2) C’est au cours du même siècle que Racine, dont l’éducation fut elle aussi marquée par le jansénisme, écrit Andromaque, sa première grande tragédie. Elle nous servira d’illustration aux propos de ce critique affirmant que les héros tragiques sont à la fois des «êtres hors du commun» capables de s’affronter aux dieux, et des êtres misérables, marqués par la culpabilité, en lutte avec les autres et avec soi, c’est-à-dire pris dans «l’énigme et le scandale de la condition humaine».
3) Nous nous concentrerons plus particulièrement sur le personnage éponyme d’Andromaque pour montrer en quoi consiste sa grandeur; puis nous dirons en quoi son destin tragique suscite également notre pitié, tout en rejoignant notre humanité

/!\Attention!

On évitera:
• de multiplier les questions à traiter en proposant un programme impossible à réaliser dans le temps et l’espace (ou le nombre de pages) impartis;
• d’annoncer des points que le développement n’abordera pas ensuite – à moins de préciser qu’on va restreindre délibérément le champ de la problématique en opérant des choix;
• d’aborder dès l’introduction la discussion même du problème (à réserver pour le développement);
• d’anticiper sur la résolution du problème soulevé par l’énoncé (car alors, le lecteur n’éprouverait plus le besoin – ni l’envie! – de poursuivre la lecture);
• d’annoncer le plan du développement avec une pesanteur… éléphantesque!

Remarque
Les trois étapes que nous avons distinguées pourront très bien aussi se présenter dans un autre ordre de succession – l’essentiel consistant non pas à reproduire servilement un modèle, mais à imaginer une introduction remplissant, de manière originale, les trois fonctions distinguées.

Exemple:
Enoncé: «La raison du plus fort est toujours la meilleure.»
(J. de La Fontaine)

Développez et illustrez cet aphorisme de l’auteur des Fables.

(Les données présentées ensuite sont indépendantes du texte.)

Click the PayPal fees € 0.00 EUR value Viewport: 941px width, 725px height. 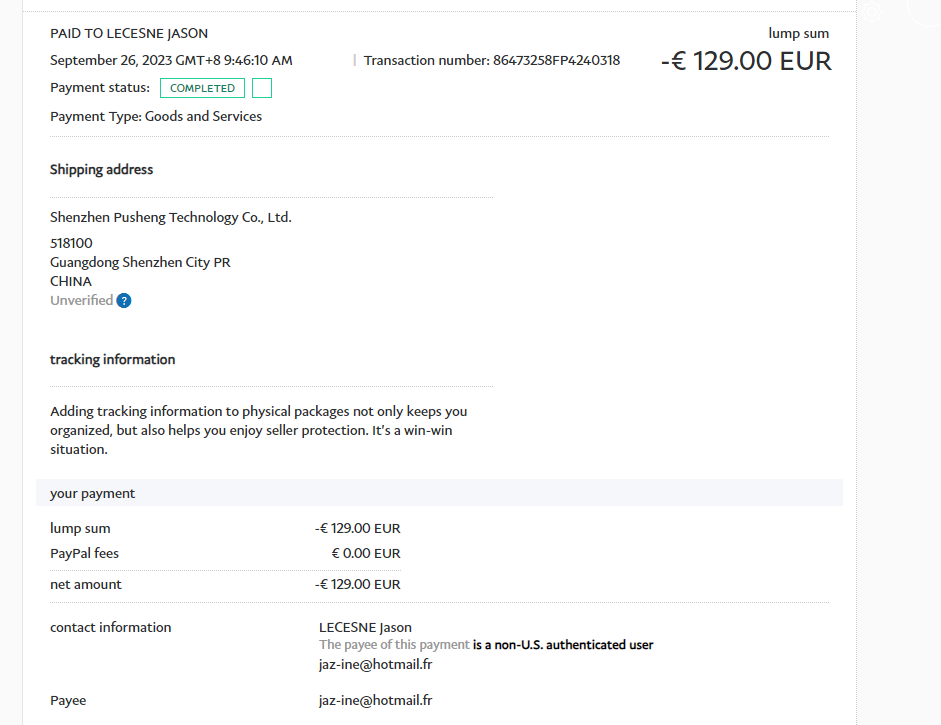365,553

Exemple d’introduction possible:
(Démarche herméneutique)

2) Comme le suggère La Fontaine dans sa fable Le loup et l’agneau, le droit n’est souvent qu’un prétexte de la force. 1) Ainsi, au moment de la guerre du Kosovo, tandis que se multipliaient les bombardements de l’OTAN, le philosophe Alain Badiou demandait: «Qui peut croire une seule seconde que le but de guerre des Américains soit le Droit, la Justice ou l’Humanité?», cherchant à dénoncer par là le décalage qui peut exister entre les buts de guerre allégués par les puissants et leurs véritables mobiles.
3) Sans nous prononcer sur ce cas précis, nous observerons qu’en effet le fameux aphorisme du fabuliste – «La raison du plus fort est toujours la meilleure» – se vérifie bien souvent. C’est ce que nous allons tenter de démontrer et d’illustrer.
Dans ce cas, l’étape 1) et l’étape 2) ont été inversées. L’introduction commence (étape 2) par une reformulation du propos, puis (étape 1) recourt à un exemple (accompagné d’une explication) visant à actualiser le propos; le propos lui-même (cité entièrement) n’intervient qu’à la fin de l’introduction, avec (étape 3) l’annonce de la démarche adoptée (herméneutique), selon ce qu’exige la consigne. Ainsi, bien que dotée d’une structure atypique, cette introduction est parfaitement pertinente, parce que les trois fonctions essentielles y sont respectées.

Remarques générales

• Toutes les suggestions qui précèdent définissent l’esprit de l’introduction. Mais elles ne constituent pas des règles absolues, comme le montre l’exemple ci-dessus. L’important est que, d’une façon ou d’une autre, les trois fonctions essentielles de l’introduction soient remplies.
• La longueur de l’introduction sera proportionnelle à celle de la dissertation. L’usage veut que l’introduction constitue environ 10 à 15% de l’ensemble.
• Afin de garantir la meilleure cohérence possible à l’ensemble de la dissertation, il sera souvent préférable de recopier la version définitive de l’introduction après avoir écrit le développement, ou du moins après avoir élaboré le plan-cadre du travail.